┌──
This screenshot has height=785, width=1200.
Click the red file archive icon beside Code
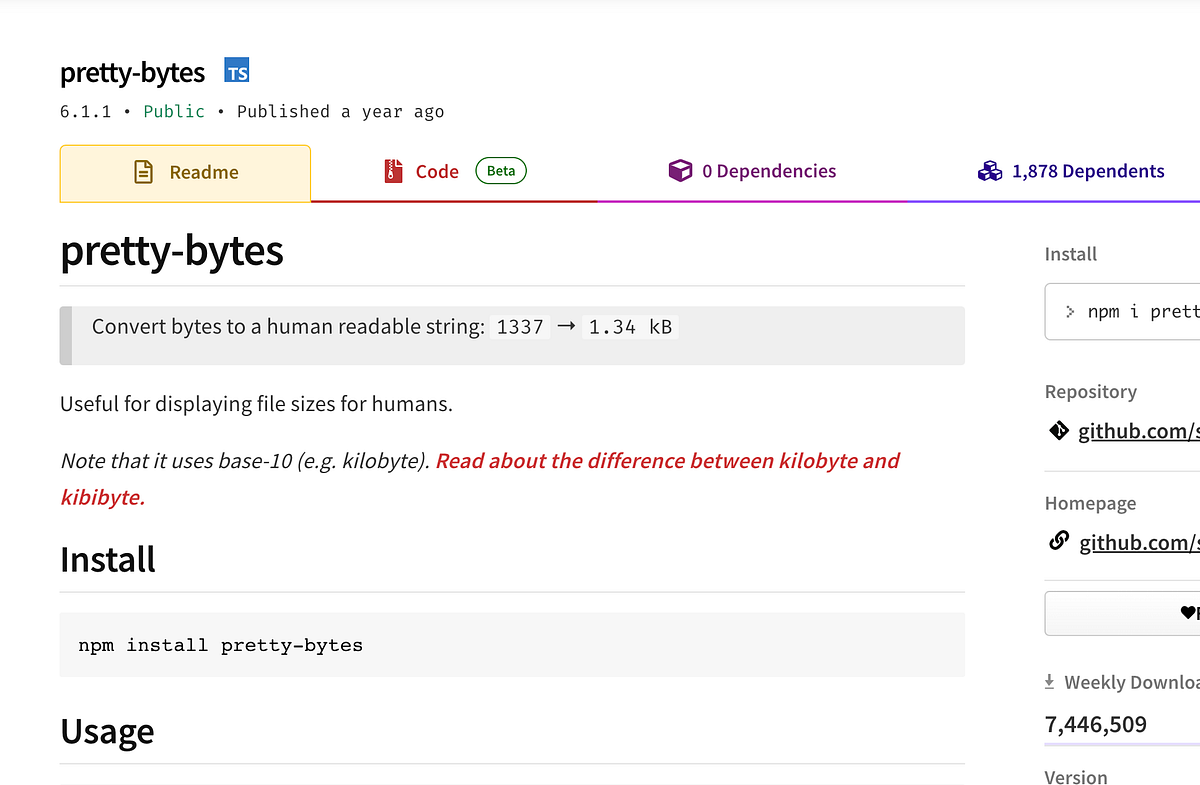[393, 170]
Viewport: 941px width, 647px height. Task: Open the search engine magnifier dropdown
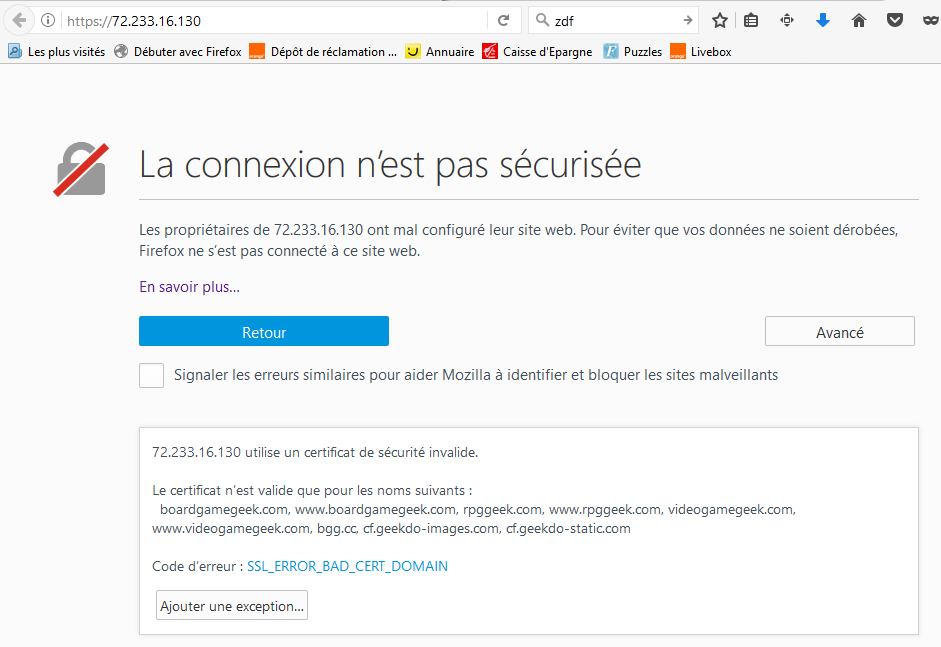point(541,20)
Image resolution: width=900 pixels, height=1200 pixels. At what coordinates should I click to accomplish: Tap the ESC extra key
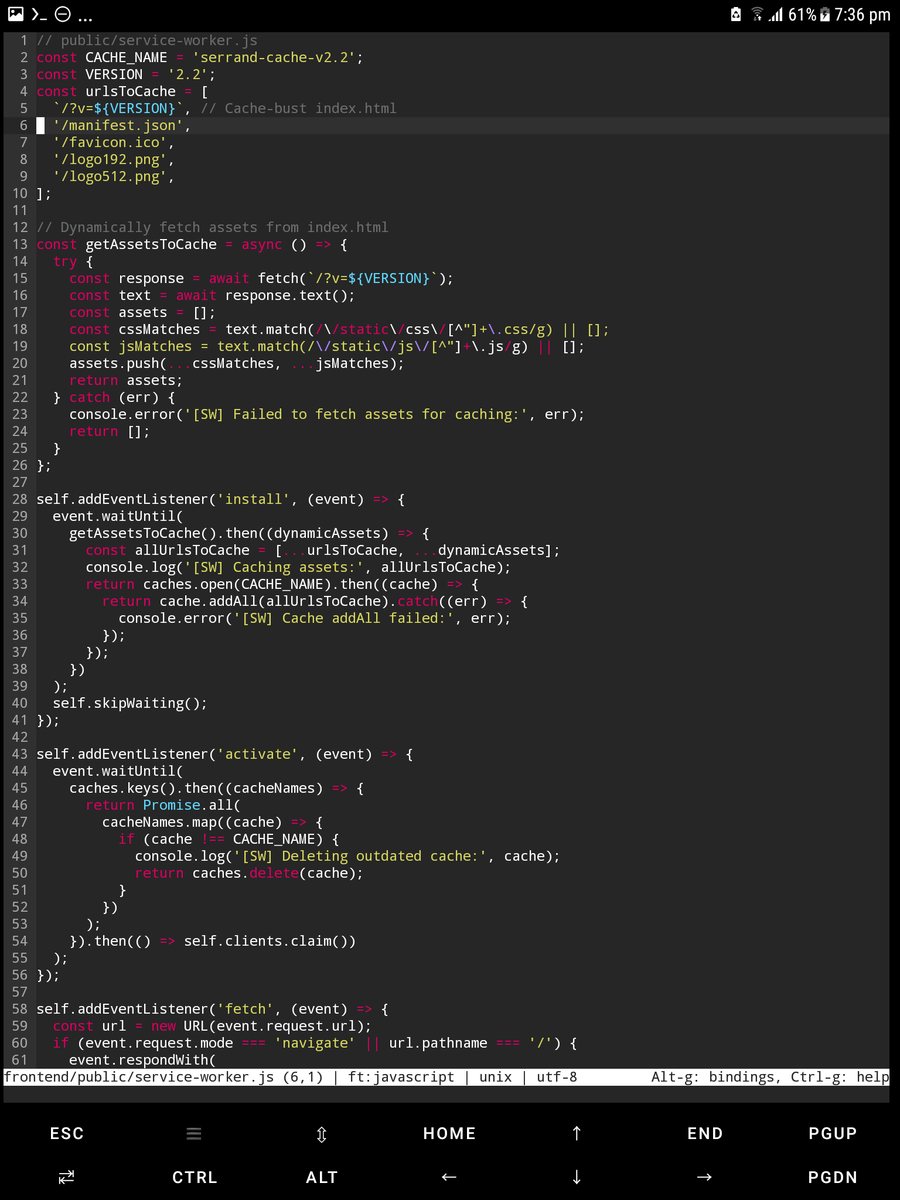(x=67, y=1133)
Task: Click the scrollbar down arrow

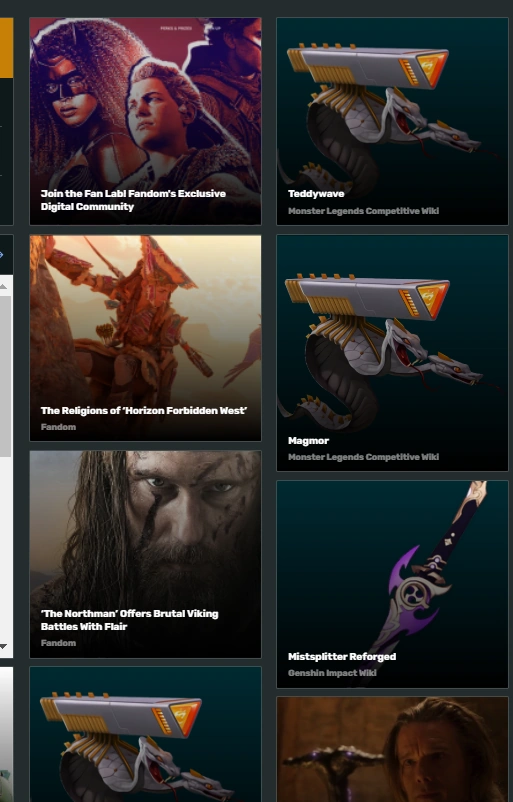Action: click(4, 647)
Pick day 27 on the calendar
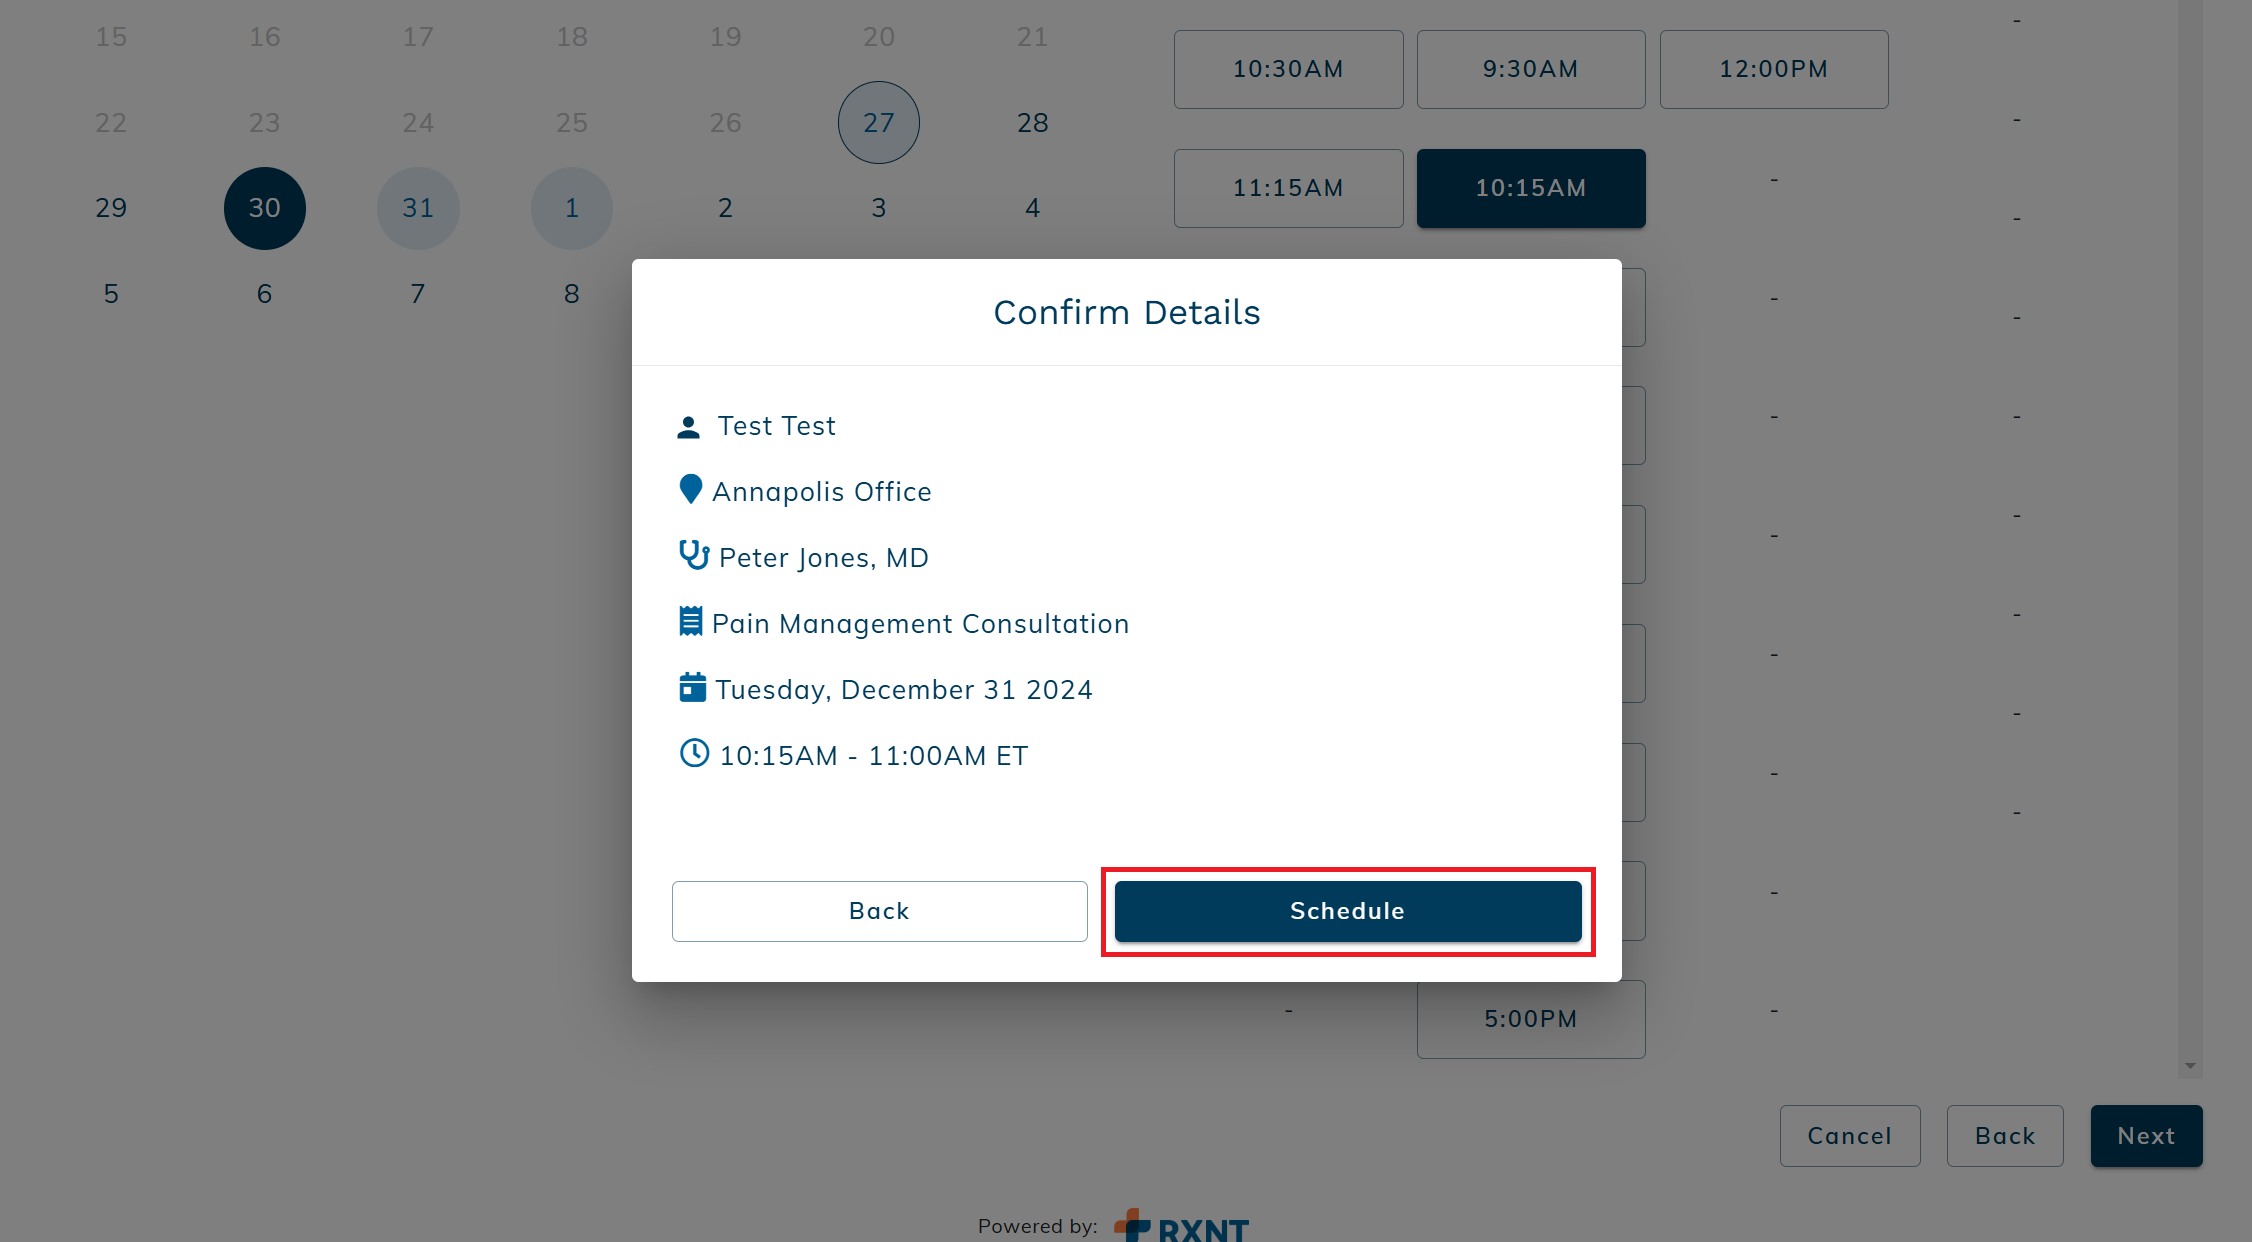 [x=879, y=123]
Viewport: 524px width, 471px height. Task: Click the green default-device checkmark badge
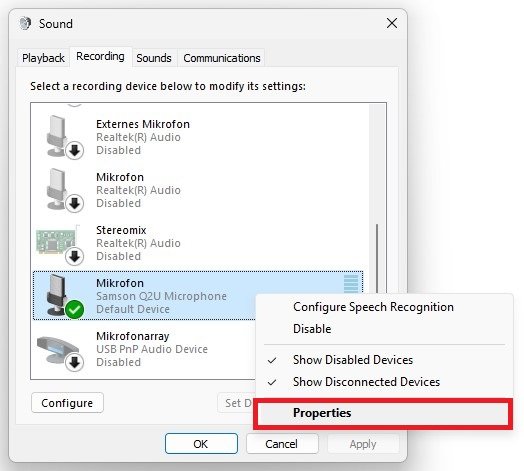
└──
Return the lines above exactly; the images are not part of the copy.

This screenshot has height=785, width=1200.
Click the red file archive icon beside Code
[393, 170]
Viewport: 941px width, 647px height. Task: Open the search engine magnifier dropdown
point(541,20)
Image resolution: width=900 pixels, height=1200 pixels. At what coordinates should I click to accomplish: Tap the ESC extra key
(x=67, y=1133)
Task: Click the scrollbar down arrow

Action: click(4, 647)
Pick day 27 on the calendar
 [x=879, y=123]
Viewport: 524px width, 471px height. Task: Click the green default-device checkmark badge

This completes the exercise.